DNA was extracted from whole blood collected in EDTA tube using the DNeasy® Blood and Tissue Kit (Qiagen, Germany). Four microlitres of the purified DNA was used in the primary PCR reaction, followed by a secondary PCR amplification using standard nested PCR method [16, 19] (Table 1). The PCR result was negative for all reactions except the reaction using genus-specific primers, rPLU3 and rPLU4. Gel electrophoresis showed a band of 240 bp, corresponding to the product of the genus-specific nest 2 PCR (Fig. 2). At the same time, NM-PCR, a nested multiplex malaria PCR and NG-PCR, a nested PCR for Plasmodium genus amplification were performed (Table 1), as previously described [20]. NG-PCR also successfully amplified a positive product.
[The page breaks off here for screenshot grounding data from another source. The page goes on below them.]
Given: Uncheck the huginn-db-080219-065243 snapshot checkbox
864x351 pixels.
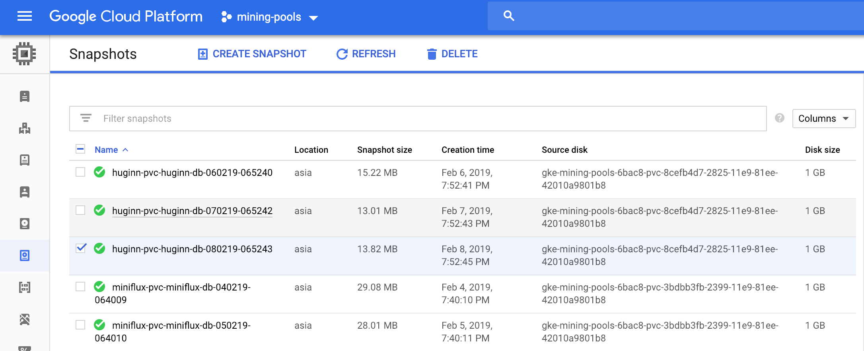Looking at the screenshot, I should (81, 248).
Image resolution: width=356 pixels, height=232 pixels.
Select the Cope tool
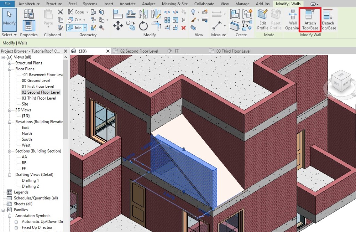point(77,11)
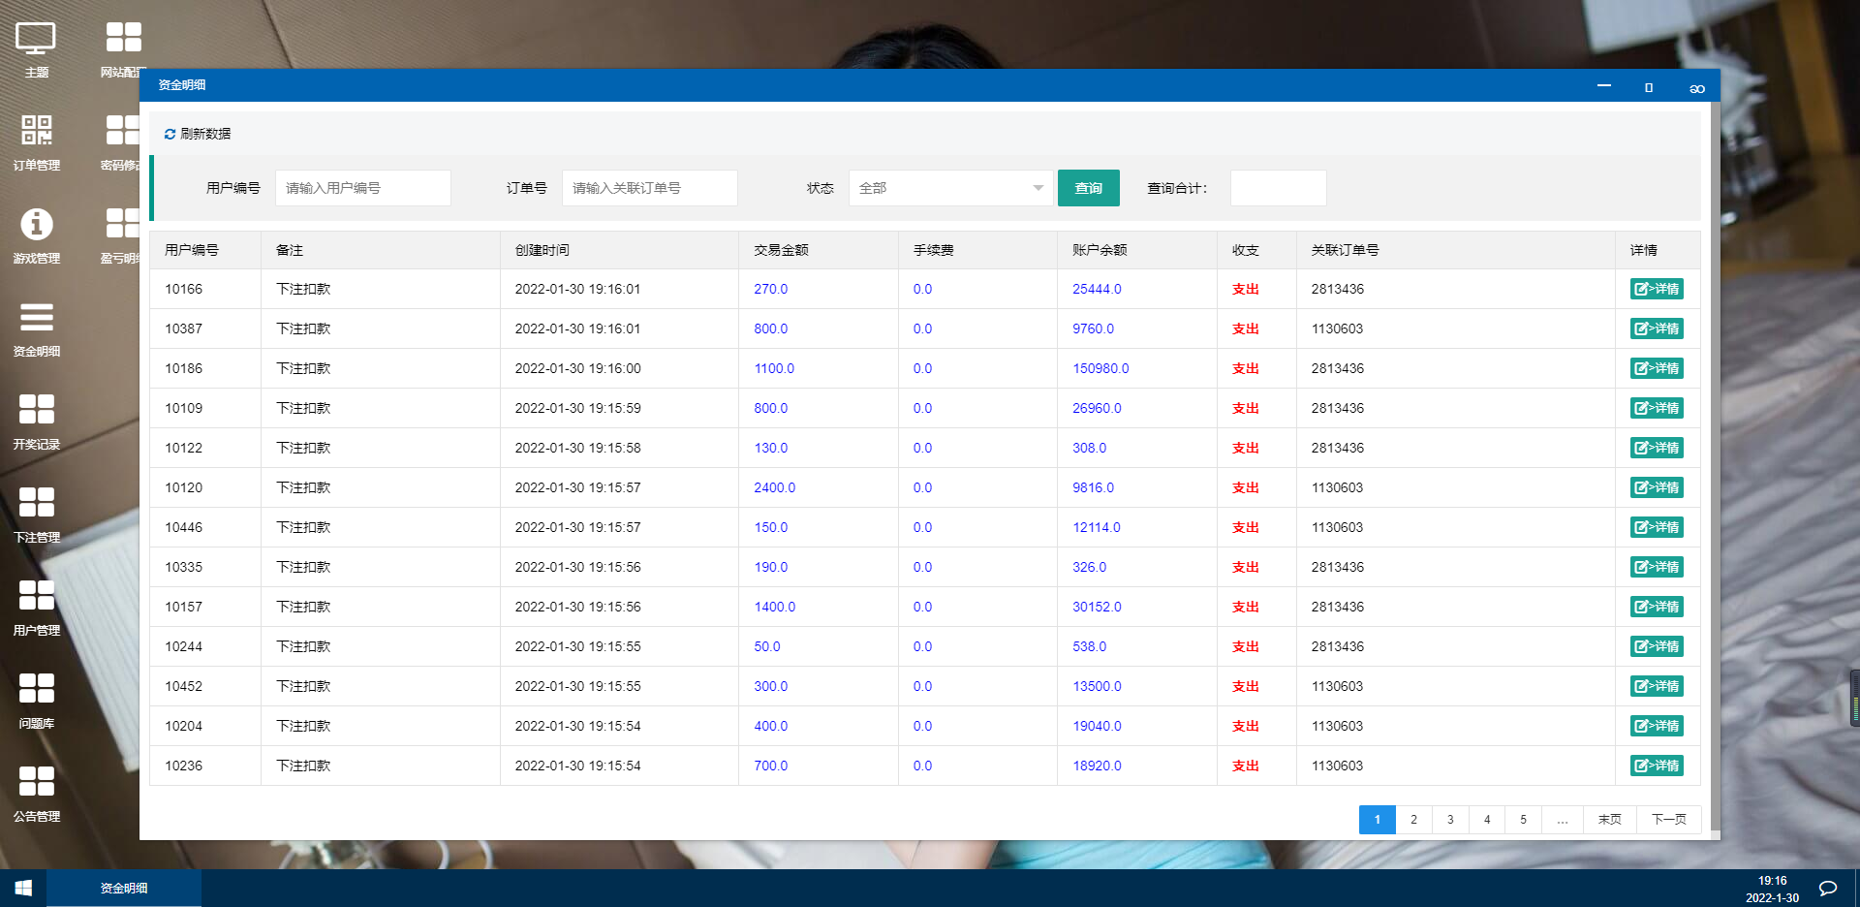The height and width of the screenshot is (907, 1860).
Task: Open Windows Start menu button
Action: click(23, 888)
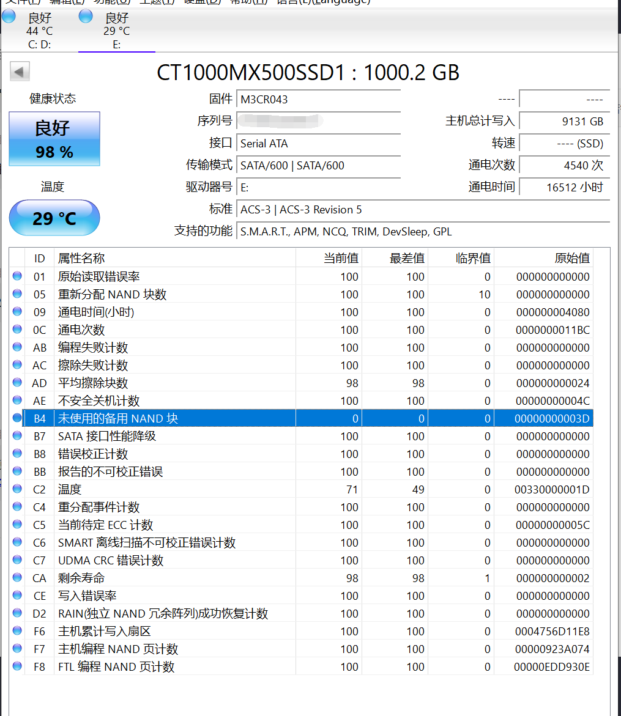The image size is (621, 716).
Task: Click the status dot beside the highlighted B4 attribute
Action: pos(17,418)
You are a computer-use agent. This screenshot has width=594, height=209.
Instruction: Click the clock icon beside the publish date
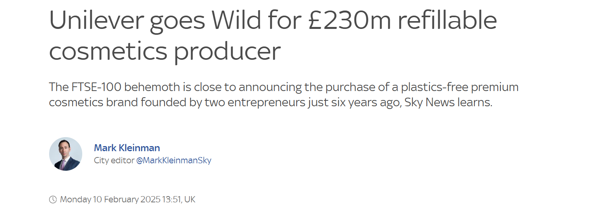(53, 200)
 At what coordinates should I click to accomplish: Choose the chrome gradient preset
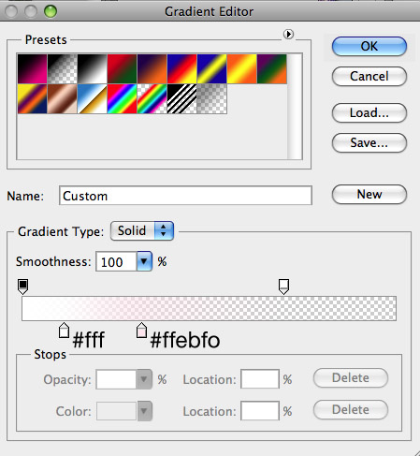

The positive products of both PCRs were gel purified using QIAquick® Gel Extraction Kit (Qiagen, Germany) and cloned into pGEM®-T vector (Promega, USA). For each PCR product, ten clones were screened and three positive clones were randomly selected for plasmid sequencing. Plasmids were extracted using QIAprep® Spin Miniprep Kit (Qiagen, Germany) and sequenced using BigDye® Terminator v3.1 in ABI PRISM® 3730xl DNA Analyzer (Applied Biosystems). No definitive result was obtained from NM-PCR due to non-specific bands observed on the gel.

Table 1.

Description of PCR protocols used in this report

Reaction Primer Annealing temperature (°C) Product size (bp) Target species Reference
Nested PCR
Nest 1a rPLU1/rPLU5 55 ≈1670 Plasmodium spp. [19]
Nest 2b rPLU3/rPLU4 240 Plasmodium spp.
rFal1/rFal2 205 P. falciparum
rVIV1/rVIV2 120 P. vivax
rMAL1/rMAL2 145 P. malariae
rOVA1/rOVA2 58 787–789 P. ovale curtisi
Pmk8/Pmkr9 153 P. knowlesi [16]
rOVA1v/rOVA2v 782 P. ovale wallikeri [3]
rOVA1WC/rOVA2WC 659–662 P. ovale curtisi and P. ovale wallikeri [26]
Mixed P. ovale c rOVA1/rOVA2 and rOVA1v/rOVA2v 58 782–789 P. ovale curtisi and P. ovale wallikeri [3]
NM- and NG-PCR
Primary PCRd UNR/PLF 58 783–821 Universal [20]
NM
PCRe
New PLFshort with 53 Plasmodium spp.
MARshort 241 P. malariae
FARshort 370 P. falciparum
OVRshort 407 P. ovale
VIRshort 476 P. vivax
NG-PCRf NewPLFshort/NewRevshort 53 735–773 Plasmodium spp.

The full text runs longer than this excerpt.